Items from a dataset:
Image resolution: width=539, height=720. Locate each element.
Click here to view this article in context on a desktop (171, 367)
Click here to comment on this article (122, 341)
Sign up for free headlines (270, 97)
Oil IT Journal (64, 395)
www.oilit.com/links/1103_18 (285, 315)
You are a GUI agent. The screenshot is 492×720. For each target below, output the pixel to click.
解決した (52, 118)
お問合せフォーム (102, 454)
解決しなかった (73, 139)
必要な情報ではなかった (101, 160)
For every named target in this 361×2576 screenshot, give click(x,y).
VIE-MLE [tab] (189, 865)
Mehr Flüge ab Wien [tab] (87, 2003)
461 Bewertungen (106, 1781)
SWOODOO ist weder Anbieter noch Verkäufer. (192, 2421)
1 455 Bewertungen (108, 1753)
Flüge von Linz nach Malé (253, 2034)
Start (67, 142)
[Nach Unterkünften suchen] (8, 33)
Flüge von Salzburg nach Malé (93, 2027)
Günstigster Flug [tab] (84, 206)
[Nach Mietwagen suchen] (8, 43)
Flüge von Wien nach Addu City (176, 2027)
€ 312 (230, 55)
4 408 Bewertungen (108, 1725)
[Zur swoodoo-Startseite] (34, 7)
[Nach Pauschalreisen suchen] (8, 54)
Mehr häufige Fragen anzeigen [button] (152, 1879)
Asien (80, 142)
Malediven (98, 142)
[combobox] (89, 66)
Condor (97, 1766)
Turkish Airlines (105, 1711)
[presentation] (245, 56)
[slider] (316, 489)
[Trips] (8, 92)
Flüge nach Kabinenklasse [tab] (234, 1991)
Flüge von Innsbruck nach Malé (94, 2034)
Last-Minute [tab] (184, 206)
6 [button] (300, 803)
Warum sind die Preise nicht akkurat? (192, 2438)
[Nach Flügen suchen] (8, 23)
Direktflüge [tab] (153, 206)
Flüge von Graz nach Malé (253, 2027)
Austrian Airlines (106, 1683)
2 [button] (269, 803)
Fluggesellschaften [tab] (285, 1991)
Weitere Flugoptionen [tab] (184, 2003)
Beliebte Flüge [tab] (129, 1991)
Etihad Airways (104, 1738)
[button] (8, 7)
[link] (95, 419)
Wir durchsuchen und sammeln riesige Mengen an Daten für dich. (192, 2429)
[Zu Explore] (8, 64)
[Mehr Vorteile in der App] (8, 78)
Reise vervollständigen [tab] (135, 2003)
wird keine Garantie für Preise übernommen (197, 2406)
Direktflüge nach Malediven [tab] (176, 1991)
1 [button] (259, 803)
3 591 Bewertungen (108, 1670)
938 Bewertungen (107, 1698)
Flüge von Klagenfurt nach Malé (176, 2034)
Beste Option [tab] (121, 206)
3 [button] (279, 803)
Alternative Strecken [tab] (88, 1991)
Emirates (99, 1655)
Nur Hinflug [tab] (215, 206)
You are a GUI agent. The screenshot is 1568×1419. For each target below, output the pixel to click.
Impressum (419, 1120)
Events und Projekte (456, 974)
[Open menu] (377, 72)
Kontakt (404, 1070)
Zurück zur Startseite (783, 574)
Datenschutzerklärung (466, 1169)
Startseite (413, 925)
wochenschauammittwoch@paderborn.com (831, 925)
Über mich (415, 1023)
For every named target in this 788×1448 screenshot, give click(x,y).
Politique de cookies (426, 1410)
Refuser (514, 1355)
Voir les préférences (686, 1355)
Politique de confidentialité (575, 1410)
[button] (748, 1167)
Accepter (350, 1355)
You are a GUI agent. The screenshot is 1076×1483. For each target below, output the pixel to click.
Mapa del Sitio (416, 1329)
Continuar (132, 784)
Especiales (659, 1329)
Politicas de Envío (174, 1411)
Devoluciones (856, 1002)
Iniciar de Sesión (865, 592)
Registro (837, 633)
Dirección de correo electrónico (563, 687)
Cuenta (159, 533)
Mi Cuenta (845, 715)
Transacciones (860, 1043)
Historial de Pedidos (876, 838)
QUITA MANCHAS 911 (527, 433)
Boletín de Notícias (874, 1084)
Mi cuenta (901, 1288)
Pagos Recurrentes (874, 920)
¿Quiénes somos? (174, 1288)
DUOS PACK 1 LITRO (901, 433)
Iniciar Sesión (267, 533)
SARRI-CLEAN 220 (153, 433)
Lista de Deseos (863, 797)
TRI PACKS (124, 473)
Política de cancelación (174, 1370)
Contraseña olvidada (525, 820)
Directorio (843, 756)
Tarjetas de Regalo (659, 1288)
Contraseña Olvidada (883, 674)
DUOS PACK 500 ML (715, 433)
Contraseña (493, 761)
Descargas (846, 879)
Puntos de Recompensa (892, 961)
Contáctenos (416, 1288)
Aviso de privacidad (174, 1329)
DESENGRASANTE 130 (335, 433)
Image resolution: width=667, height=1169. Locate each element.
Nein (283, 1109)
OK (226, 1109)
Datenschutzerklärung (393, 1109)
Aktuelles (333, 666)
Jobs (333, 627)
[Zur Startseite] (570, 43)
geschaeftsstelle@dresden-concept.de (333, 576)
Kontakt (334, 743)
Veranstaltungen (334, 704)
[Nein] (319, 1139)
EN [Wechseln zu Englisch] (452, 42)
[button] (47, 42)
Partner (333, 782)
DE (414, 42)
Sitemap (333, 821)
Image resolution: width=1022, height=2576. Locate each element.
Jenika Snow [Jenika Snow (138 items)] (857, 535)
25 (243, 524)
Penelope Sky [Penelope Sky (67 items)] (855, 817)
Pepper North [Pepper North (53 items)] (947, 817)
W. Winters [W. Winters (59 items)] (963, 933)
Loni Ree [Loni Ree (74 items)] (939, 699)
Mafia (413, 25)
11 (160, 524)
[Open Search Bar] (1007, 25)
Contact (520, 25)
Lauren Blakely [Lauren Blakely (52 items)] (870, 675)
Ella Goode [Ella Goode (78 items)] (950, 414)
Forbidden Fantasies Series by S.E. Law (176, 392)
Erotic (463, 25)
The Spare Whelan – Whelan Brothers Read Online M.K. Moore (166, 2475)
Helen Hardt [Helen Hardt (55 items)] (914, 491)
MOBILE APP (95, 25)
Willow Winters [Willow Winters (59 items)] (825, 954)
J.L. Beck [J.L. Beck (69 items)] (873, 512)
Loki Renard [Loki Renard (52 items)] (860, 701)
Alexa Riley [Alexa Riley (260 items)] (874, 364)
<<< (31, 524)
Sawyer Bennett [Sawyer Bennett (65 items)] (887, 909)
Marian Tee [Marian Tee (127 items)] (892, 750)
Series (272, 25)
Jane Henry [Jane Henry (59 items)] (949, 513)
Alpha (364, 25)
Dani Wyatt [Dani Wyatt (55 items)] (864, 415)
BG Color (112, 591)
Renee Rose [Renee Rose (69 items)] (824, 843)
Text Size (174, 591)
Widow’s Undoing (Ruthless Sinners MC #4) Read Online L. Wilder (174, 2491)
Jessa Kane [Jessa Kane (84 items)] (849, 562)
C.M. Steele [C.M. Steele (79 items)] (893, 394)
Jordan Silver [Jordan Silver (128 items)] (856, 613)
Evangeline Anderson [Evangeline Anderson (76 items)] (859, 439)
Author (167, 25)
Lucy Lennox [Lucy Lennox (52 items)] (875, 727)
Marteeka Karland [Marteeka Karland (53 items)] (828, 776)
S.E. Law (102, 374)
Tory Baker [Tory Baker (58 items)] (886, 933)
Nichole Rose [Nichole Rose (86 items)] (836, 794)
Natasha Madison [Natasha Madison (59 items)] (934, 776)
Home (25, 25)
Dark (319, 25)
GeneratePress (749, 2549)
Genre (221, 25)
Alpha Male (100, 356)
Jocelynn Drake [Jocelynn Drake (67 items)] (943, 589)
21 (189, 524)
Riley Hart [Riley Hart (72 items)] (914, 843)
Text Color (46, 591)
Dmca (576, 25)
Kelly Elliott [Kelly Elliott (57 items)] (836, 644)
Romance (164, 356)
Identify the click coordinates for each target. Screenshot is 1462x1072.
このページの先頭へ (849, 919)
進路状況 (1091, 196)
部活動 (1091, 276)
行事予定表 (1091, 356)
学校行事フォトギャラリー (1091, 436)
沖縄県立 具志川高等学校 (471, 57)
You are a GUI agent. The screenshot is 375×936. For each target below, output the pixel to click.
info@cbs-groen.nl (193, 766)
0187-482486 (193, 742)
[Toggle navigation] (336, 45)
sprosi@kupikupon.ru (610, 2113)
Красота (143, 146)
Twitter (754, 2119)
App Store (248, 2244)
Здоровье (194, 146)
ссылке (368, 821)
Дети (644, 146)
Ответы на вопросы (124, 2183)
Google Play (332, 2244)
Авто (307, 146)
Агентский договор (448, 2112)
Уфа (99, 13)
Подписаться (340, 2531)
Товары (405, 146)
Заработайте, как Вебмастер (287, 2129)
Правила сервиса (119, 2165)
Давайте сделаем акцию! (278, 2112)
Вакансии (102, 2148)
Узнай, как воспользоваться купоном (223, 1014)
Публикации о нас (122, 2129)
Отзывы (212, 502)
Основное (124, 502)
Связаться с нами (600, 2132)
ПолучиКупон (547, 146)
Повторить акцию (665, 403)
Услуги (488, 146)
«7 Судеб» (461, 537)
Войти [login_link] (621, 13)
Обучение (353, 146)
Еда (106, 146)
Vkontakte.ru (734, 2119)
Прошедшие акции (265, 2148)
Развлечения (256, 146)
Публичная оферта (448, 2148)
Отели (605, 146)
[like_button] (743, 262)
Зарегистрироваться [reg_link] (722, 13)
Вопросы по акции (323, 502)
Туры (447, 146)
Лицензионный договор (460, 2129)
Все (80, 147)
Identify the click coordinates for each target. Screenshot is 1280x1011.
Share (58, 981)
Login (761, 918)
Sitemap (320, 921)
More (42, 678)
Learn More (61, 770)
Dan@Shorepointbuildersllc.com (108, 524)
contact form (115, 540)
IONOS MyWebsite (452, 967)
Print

**Task to complete**
State how many lines of the records contain the word "Identify". Give only the number.

**Output**
2